30 years of distortion
Social Distortion’s frontman gives up the story of his life
“We are living in a time where image is everything and background is nothing,” says Social Distortion’s Mike Ness. “Punk rock, just like anything, had its misconceptions, and through the years it gets homogenized and misrepresented.”
Ness should know. It’s been nearly 30 years since the seminal punk band blasted through raw sets of teenaged fury in thrashed suburban apartments; now Ness can’t avoid seeing his band’s name emblazoned on ready-to-wear punk accessories in most mall outlets. “Since punk is an attitude, just how you look doesn’t matter. Individualism is a big part of punk. Punk rock is being yourself.”
Ness has come a long way since Social Distortion’s first cross-country tour in 1982, a turmoil-laden road trip that was documented in the film Another State of Mind, which was recently released on DVD.
“Part of me, when I see myself [in the film], is like looking at a complete stranger,” Ness said. “But the other part sees that it was the beginning of my career. That was the shaping of my songwriting, the whole development of my style.”
Back then Ness’ self-destructive nature found him brawling with rival punk rockers, hospitalized from drug and drink excess, and enduring stints in jail. After several self-released albums and rotating lineup changes, Ness checked himself into rehab. Social Distortion’s 1988 release Prison Bound asked hard questions about wasted lives and consequences of immature impulses. In 1990 the band was signed to Epic, and successful albums like its self-titled and 1992’s Somewhere Between Heaven and Hell brought Social D from backyard skateboard parties to rock journalists’ glowing approval.
The band released White Light, White Heat, White Trash in 1996, and Ness released two solo albums in 1999, Cheating at Solitaire and a collection of covers with Under the Influence.

Dataset excerpts
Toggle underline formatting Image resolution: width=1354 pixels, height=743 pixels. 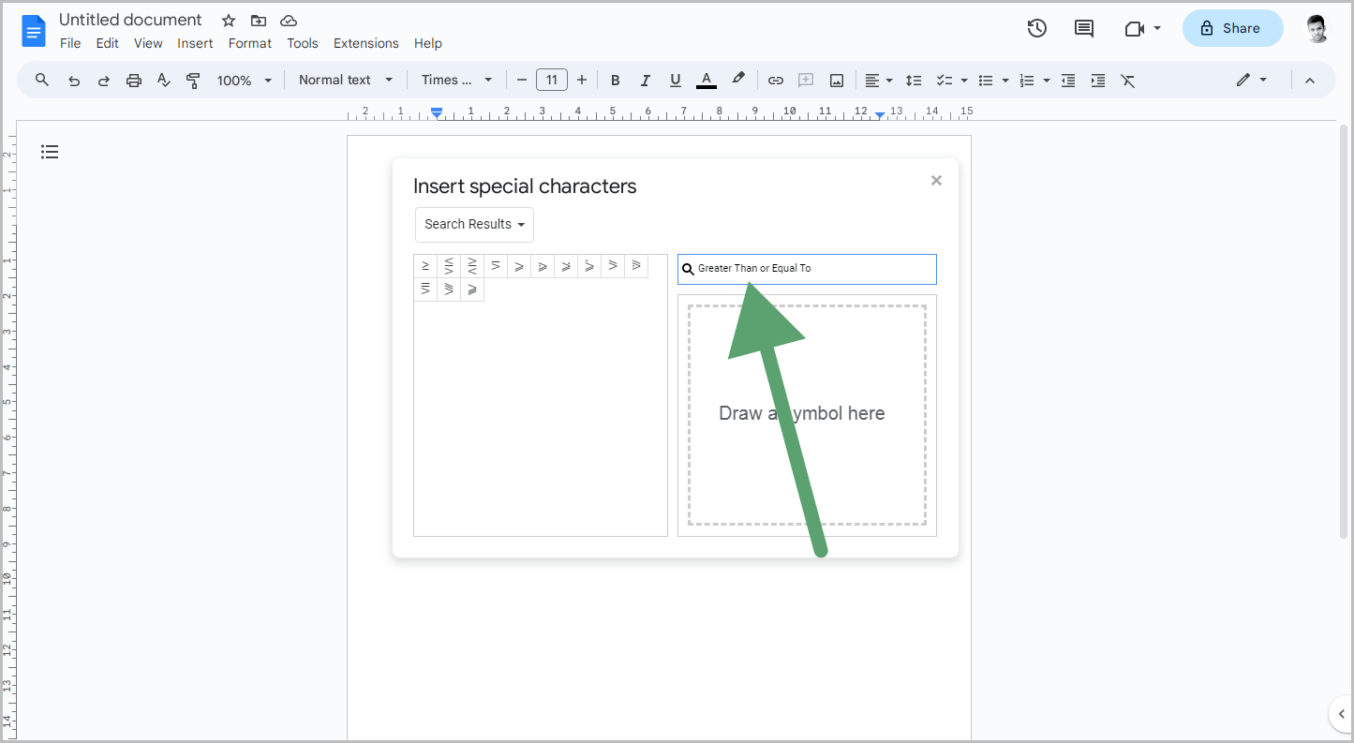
---
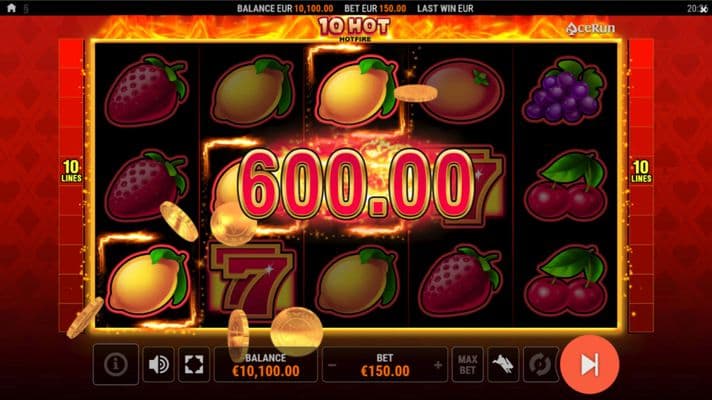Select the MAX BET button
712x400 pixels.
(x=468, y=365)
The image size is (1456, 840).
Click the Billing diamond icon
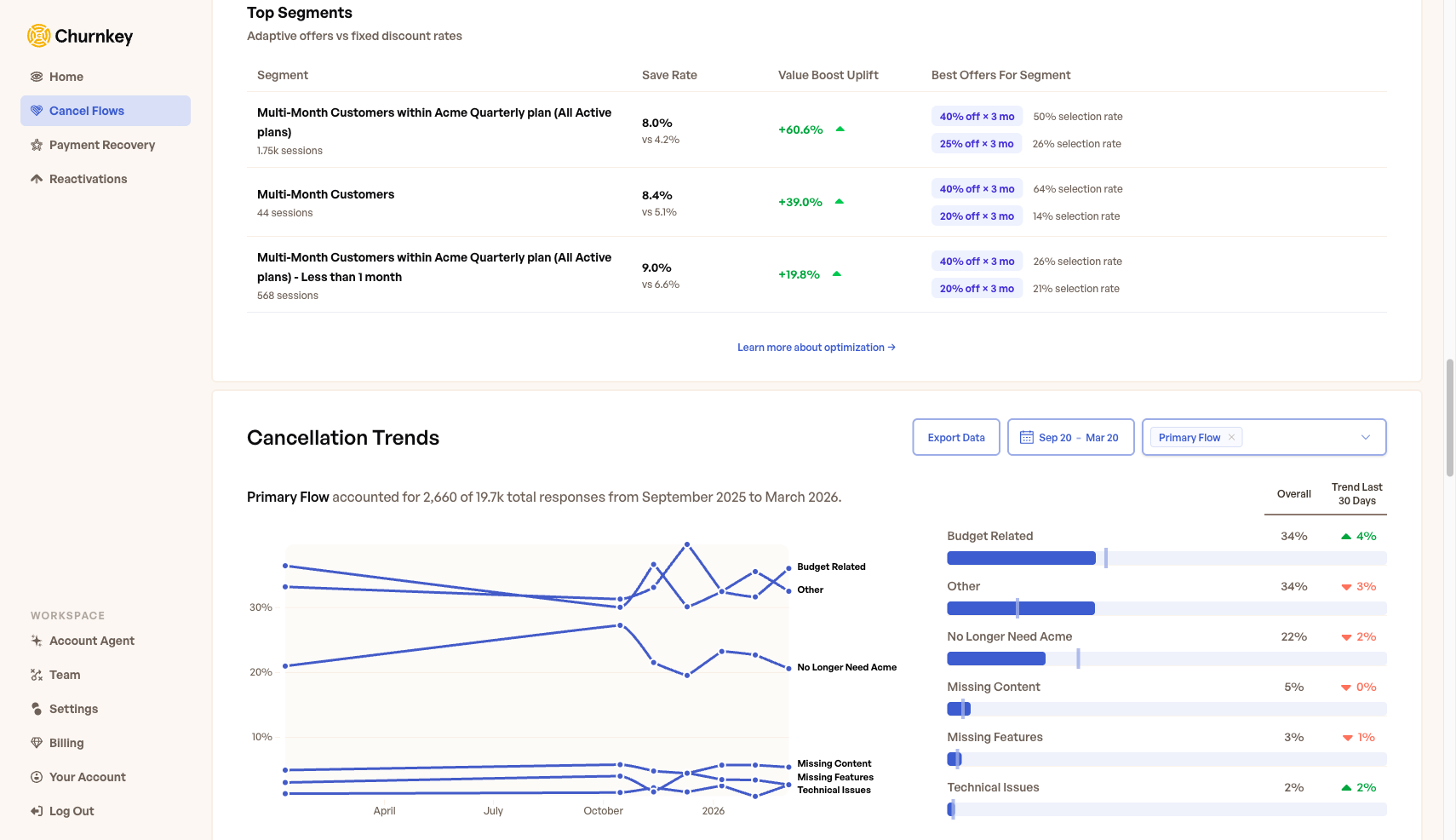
* * *
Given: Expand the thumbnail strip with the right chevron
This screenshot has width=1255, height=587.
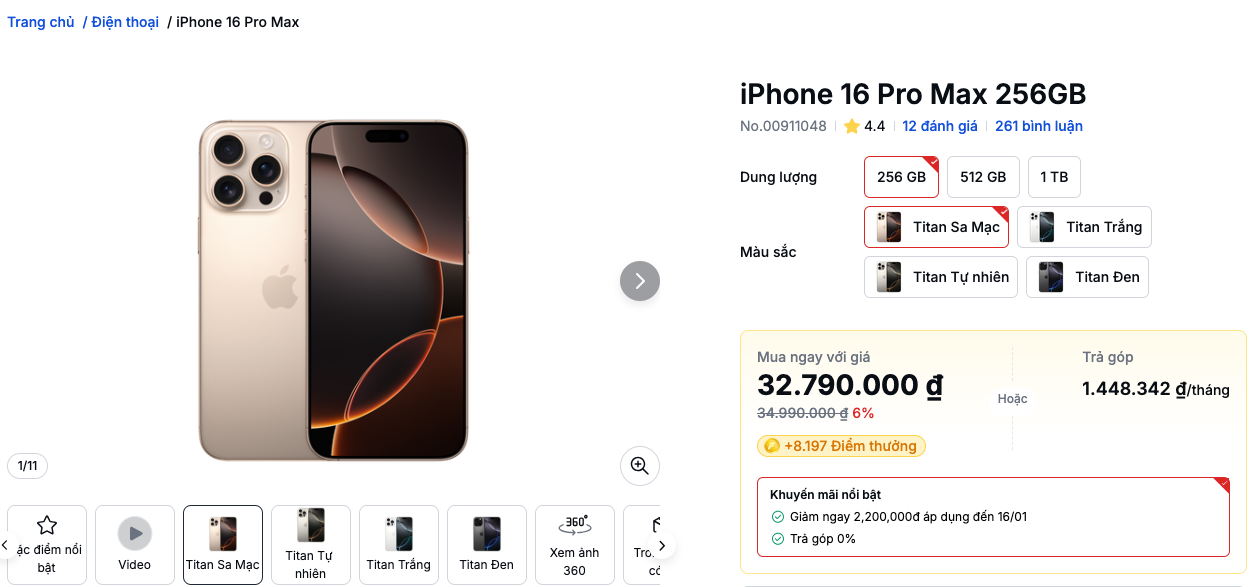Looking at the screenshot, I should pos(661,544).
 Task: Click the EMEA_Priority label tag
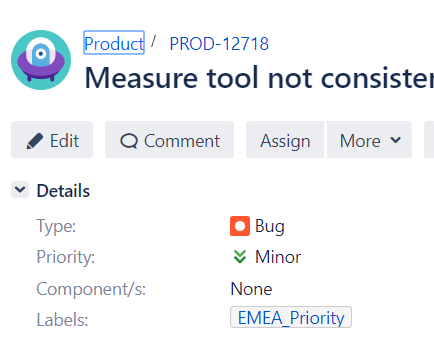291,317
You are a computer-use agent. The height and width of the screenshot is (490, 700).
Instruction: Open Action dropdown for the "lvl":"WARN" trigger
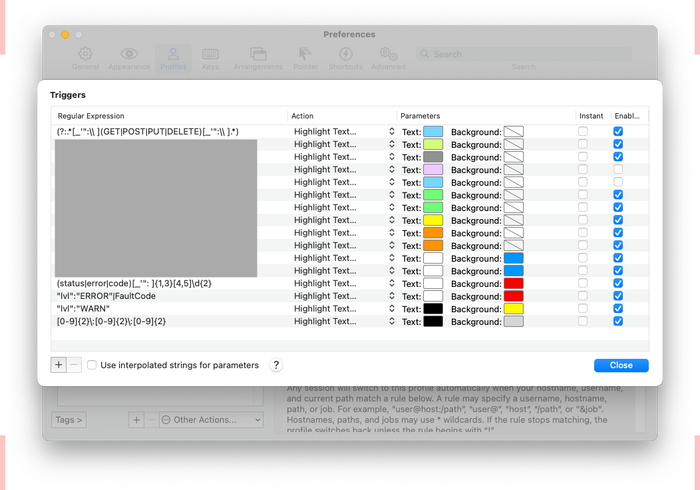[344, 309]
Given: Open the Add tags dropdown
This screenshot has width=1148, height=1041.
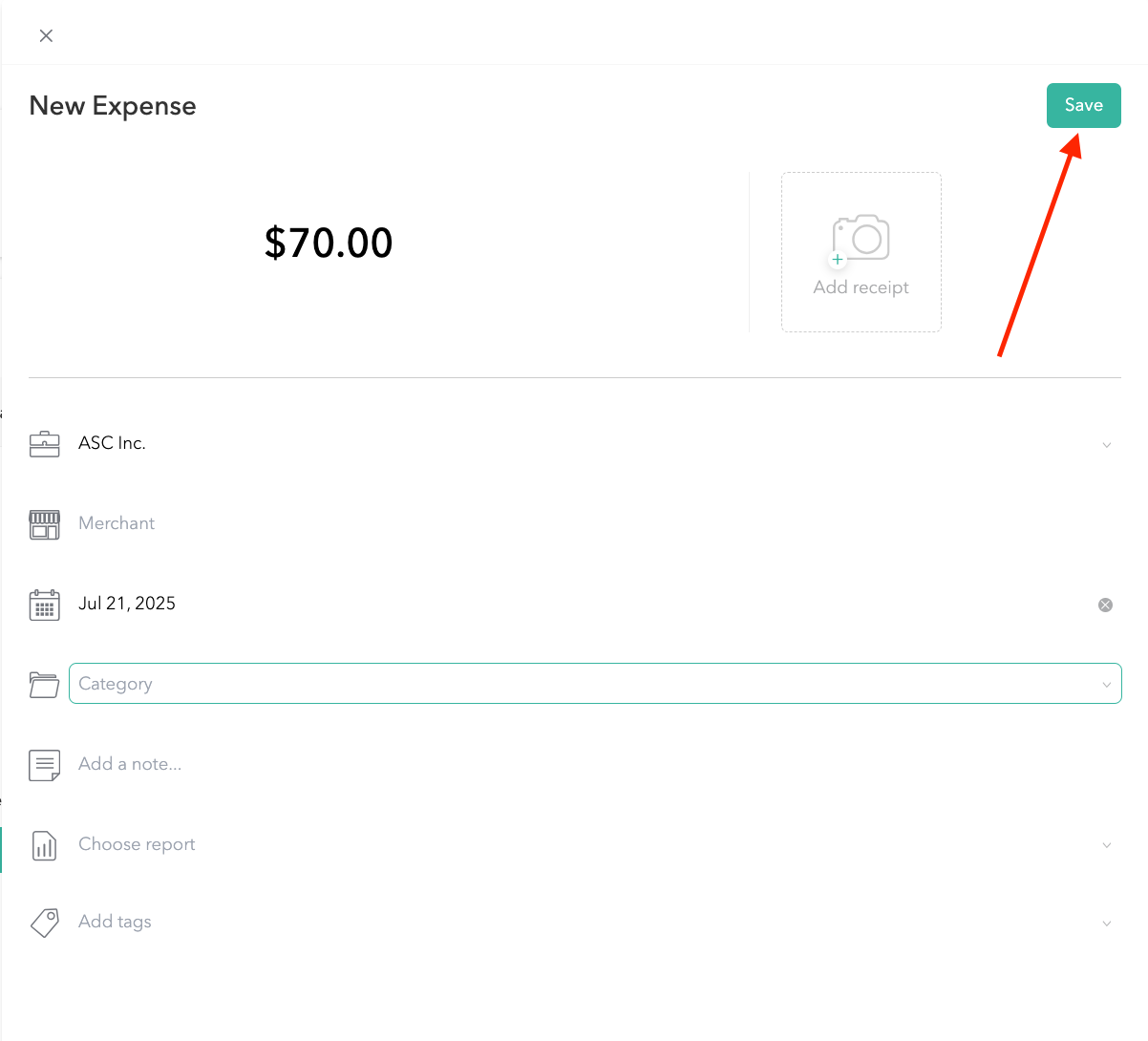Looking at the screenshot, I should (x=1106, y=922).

Complete the following
a - Return the passage of the Social Distortion article exactly, starting with "Back then Ness’" and going on through "Under the Influence.".
b - Pick up the Social Distortion article after its final sentence and keep writing it.
The records are separate material with no connection to the Social Distortion article.

Task results
a -
Back then Ness’ self-destructive nature found him brawling with rival punk rockers, hospitalized from drug and drink excess, and enduring stints in jail. After several self-released albums and rotating lineup changes, Ness checked himself into rehab. Social Distortion’s 1988 release Prison Bound asked hard questions about wasted lives and consequences of immature impulses. In 1990 the band was signed to Epic, and successful albums like its self-titled and 1992’s Somewhere Between Heaven and Hell brought Social D from backyard skateboard parties to rock journalists’ glowing approval.
The band released White Light, White Heat, White Trash in 1996, and Ness released two solo albums in 1999, Cheating at Solitaire and a collection of covers with Under the Influence.

b -
“I wanted to show people and myself that I could do something else, that I wasn’t one-dimensional,” Ness explained. “It was very liberating to play with pedal steel guitar and fiddles. Songs of Hank Williams are just as significant to me as songs of the Ramones.”
Social Distortion’s last release goes back nearly three years with 2004’s Sex, Love and Rock ‘n’ Roll, which was the first recording made after the death of guitarist Dennis Danell from a brain aneurysm.
“Dennis was my best friend,” Ness recalled. “He was my partner in crime.”
Now a happily married family man, Ness has two sons, 15 and 11, who favor surfing and skateboarding to playing music.
“I don’t push them on that,” he said. “I share with them that I have very few regrets. But one of my regrets is that I didn’t stay in school and get a better education.”
Ness abandoned school in the sixth grade.
“There are these blocks of time that I don’t know what happened,” Ness said about things he might have missed in history and social studies classes. “Then again if I hadn’t dropped out of school I might not have been able to start this band. I have learned a lot that they obviously don’t teach in school, not even in the best universities.”
Social Distortion has been touring practically nonstop for more than two years with the current lineup of Jonny “2 Bags” Wickersham on guitar and Charlie Quintana of the Cruzados on drums, both of whom joined the band in 2000. Brent Harding, who played on Ness’ solo efforts, became the band’s bassist in 2005.
“There is a great momentum we’ve built by doing that record and touring, and it’s really hard to turn that off once its going. We feel very creative and strong right now. It won’t be long before the next album. We feel very inspired right now.”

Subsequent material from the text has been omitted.